Why are standard string functions faster than my custom string functions?

Asked 17/7, 2012 at 12:31 Answered 18/7, 2012 at 12:23

I decided to find the speeds of 2 functions :

strcmp - The standard comparison function defined in string.h
xstrcmp- A function that has same parameters and does the same, just that I created it.

Here is my xstrcmp function :

int xstrlen(char *str)
{
    int i;
    for(i=0;;i++)
    {
        if(str[i]=='\0')
            break;
    }
    return i;
}

int xstrcmp(char *str1, char *str2)
{
    int i, k;
    if(xstrlen(str1)!=xstrlen(str2))
        return -1;
    k=xstrlen(str1)-1;
    for(i=0;i<=k;i++)
    {
        if(str1[i]!=str2[i])
            return -1;
    }
    return 0;
}

I didn't want to depend on strlen, since I want everything user-defined.

So, I found the results. strcmp did 364 comparisons per millisecond and my xstrcmp did just 20 comparisons per millisecond (atleast on my computer!)

Can anyone tell why this is so ? What does the xstrcmp function do to make itself so fast ?

Overstep answered 17/7, 2012 at 12:31 Comment(13)

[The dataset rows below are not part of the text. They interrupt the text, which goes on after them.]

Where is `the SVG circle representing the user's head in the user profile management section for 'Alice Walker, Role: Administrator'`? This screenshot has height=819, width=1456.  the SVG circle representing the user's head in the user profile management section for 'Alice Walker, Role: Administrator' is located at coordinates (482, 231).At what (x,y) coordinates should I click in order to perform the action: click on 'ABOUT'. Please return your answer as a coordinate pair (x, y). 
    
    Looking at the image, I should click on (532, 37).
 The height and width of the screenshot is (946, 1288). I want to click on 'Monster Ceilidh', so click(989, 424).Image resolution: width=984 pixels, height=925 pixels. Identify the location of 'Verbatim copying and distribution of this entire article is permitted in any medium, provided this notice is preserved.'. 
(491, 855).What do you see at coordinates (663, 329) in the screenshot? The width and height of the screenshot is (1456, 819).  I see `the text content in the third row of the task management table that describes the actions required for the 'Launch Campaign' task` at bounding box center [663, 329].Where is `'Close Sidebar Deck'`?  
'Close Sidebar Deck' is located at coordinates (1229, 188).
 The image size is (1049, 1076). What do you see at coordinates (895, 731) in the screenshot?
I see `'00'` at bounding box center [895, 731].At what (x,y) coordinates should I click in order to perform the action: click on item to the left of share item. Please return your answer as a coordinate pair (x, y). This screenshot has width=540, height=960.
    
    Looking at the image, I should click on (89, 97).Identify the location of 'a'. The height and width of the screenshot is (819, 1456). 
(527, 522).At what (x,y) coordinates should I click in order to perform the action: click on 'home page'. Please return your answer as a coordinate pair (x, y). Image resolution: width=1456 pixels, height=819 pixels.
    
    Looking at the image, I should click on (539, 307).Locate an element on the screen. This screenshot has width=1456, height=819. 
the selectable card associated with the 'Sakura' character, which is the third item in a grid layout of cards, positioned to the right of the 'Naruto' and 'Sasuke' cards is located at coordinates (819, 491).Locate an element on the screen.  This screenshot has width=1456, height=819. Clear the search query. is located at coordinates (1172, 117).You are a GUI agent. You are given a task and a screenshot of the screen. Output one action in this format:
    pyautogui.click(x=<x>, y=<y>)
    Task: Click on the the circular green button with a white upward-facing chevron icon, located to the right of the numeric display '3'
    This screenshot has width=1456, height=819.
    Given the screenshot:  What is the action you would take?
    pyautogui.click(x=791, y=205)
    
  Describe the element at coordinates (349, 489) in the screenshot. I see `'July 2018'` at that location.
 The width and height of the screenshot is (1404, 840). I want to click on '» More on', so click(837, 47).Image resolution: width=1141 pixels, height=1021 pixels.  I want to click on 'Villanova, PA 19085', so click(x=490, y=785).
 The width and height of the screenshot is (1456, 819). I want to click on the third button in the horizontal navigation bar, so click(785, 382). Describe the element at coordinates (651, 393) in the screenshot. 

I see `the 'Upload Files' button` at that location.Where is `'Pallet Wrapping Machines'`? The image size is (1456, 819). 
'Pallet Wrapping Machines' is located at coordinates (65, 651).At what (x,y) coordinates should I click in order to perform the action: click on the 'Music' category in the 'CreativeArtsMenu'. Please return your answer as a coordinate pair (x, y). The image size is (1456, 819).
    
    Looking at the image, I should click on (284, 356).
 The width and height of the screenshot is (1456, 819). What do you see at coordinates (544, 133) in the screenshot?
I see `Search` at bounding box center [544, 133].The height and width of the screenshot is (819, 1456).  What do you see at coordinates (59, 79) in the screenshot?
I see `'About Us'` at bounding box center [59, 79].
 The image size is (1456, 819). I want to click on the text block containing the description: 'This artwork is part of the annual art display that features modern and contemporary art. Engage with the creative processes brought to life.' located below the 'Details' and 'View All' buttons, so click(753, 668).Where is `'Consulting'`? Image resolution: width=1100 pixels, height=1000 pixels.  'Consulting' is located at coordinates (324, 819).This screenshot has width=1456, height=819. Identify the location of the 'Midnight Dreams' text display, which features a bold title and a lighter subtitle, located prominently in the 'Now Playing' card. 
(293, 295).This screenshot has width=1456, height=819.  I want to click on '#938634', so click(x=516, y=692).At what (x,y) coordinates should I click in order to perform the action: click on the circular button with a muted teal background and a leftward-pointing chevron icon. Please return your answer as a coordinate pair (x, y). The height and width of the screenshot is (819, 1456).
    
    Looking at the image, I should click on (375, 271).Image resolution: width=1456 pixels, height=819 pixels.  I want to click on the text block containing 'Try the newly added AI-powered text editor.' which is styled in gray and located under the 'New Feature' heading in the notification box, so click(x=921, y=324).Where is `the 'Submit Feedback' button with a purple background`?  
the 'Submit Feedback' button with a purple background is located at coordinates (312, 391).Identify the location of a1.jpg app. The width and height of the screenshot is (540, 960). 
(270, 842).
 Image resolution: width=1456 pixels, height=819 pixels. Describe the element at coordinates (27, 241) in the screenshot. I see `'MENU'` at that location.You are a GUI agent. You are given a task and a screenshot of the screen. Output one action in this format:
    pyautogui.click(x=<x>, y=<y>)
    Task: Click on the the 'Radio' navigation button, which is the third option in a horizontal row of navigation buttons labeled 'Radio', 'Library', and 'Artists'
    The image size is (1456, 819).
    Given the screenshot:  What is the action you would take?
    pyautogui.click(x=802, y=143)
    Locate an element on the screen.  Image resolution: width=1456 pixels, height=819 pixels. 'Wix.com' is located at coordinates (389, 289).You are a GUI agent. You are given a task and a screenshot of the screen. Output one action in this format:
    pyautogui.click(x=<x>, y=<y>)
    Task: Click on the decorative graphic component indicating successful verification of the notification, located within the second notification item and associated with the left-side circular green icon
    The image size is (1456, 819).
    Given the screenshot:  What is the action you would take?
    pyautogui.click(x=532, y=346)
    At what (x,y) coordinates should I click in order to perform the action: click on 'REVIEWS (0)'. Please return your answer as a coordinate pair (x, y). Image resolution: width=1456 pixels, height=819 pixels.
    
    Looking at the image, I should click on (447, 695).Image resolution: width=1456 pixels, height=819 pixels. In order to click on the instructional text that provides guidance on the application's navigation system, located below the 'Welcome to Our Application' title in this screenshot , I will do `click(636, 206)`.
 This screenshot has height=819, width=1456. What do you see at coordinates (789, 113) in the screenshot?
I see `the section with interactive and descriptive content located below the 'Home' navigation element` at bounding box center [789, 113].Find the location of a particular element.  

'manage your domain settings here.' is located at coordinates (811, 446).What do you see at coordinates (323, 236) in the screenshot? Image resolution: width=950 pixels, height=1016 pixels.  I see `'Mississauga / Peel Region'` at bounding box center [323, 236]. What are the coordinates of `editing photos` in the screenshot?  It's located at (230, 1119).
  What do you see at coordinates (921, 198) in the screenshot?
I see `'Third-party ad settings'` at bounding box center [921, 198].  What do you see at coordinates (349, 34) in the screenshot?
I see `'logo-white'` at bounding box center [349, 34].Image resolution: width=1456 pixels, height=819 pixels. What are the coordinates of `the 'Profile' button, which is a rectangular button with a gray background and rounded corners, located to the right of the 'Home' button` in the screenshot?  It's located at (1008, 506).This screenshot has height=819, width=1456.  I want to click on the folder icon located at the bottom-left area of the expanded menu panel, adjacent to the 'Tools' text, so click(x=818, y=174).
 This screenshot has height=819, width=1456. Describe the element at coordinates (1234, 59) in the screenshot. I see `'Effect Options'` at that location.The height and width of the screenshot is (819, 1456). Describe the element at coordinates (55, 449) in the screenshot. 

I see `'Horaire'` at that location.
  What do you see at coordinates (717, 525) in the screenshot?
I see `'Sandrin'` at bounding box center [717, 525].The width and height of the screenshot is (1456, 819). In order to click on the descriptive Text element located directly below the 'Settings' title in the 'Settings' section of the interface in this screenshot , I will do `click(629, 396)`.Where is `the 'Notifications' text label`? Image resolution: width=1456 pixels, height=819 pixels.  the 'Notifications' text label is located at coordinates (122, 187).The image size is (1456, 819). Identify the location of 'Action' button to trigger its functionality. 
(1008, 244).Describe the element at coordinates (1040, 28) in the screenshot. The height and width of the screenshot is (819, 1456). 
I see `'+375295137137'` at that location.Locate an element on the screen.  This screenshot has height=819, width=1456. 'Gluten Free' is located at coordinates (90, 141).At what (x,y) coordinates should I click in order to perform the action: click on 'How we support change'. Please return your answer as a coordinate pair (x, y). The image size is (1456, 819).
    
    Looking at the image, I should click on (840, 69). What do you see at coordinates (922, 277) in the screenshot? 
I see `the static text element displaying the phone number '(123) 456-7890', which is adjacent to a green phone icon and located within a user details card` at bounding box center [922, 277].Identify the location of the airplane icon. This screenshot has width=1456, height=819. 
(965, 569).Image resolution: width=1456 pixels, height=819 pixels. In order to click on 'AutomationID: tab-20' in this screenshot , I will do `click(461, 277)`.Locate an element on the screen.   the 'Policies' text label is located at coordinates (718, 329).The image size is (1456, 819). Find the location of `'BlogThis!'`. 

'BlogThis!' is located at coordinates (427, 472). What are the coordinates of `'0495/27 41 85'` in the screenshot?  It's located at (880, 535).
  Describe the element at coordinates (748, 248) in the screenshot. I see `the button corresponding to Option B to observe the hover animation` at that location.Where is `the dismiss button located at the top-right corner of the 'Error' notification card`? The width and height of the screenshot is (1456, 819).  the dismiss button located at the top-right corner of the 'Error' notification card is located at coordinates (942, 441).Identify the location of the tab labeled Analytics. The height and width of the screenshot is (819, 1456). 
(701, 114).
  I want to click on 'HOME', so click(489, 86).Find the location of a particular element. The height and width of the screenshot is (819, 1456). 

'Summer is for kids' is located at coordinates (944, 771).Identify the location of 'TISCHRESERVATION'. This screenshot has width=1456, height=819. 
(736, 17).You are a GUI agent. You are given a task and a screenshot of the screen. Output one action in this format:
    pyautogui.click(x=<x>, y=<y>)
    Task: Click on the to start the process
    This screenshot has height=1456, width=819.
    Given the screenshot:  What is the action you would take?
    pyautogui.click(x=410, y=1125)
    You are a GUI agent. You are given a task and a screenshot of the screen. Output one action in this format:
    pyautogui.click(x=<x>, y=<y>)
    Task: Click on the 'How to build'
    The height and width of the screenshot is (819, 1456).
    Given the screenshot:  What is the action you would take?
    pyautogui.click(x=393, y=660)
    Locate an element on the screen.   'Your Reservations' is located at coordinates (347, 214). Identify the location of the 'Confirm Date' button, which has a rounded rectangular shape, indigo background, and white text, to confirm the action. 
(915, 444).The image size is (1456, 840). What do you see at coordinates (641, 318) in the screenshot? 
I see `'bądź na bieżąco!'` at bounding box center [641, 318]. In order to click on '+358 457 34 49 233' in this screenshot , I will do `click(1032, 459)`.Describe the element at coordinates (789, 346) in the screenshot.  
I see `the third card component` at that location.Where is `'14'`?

Which libc implementation are you using for your base comparison? – Antisemite 17/7, 2012 at 12:33

"does the same" is not accurate... it returns -1 if the strings have different lengths? Also, yours has 3 strlen() calls which are O(n). strcmp() shouldn't need any strlen() calls. – Lotetgaronne 17/7, 2012 at 12:33

I am using Dev-C++ (which uses gcc I think), if that is what you are asking – Overstep 17/7, 2012 at 12:35

"since I want everything user-defined." For learning it's good, but don't reimplement already existing methods just for the sake of it. – Aruba 17/7, 2012 at 12:35

With many compilers strcmp and strcpy are hand-optimized and produce very tight inline code. – Footing 17/7, 2012 at 12:36

What would the actual strlen function look like ? I did a little digging inside string.h but I couldn't find the actual strcmp function - just the prototype definition – Overstep 17/7, 2012 at 12:37

Someone copied the GNU version into this forum thread: compsci.ca/v3/viewtopic.php?t=24383 (3rd post) – Tartu 17/7, 2012 at 12:42

Wow... Thanks BoBTFish, but is do{...}while(exp) faster than for ? – Overstep 17/7, 2012 at 12:44

@c.adhityaa - here is the highly-optimized gnu-strlen function. From the comment: Instead of the traditional loop which tests each character, we will test a longword at a time. The tricky part is testing if any of the four bytes in the longword in question are zero. – Sundry 17/7, 2012 at 12:47

Agner Fog has written hand optimized assembly versions of the standard string and memory functions, which he claims are faster than the GNU implementations as well: agner.org/optimize/#asmlib – Tartu 17/7, 2012 at 12:51

@c.adhityaa: You can download the glibc and check out as it's done in background. It's free. – Obsequent 17/7, 2012 at 12:57

Thanks, I will check out glibc – Overstep 17/7, 2012 at 12:59

standard library may use an sisd or simd insturction – Allysonalma 22/7, 2012 at 22:57

if(xstrlen(str1)!=xstrlen(str2))    //computing length of str1
    return -1;                      
k=xstrlen(str1)-1;                  //computing length of str1 AGAIN!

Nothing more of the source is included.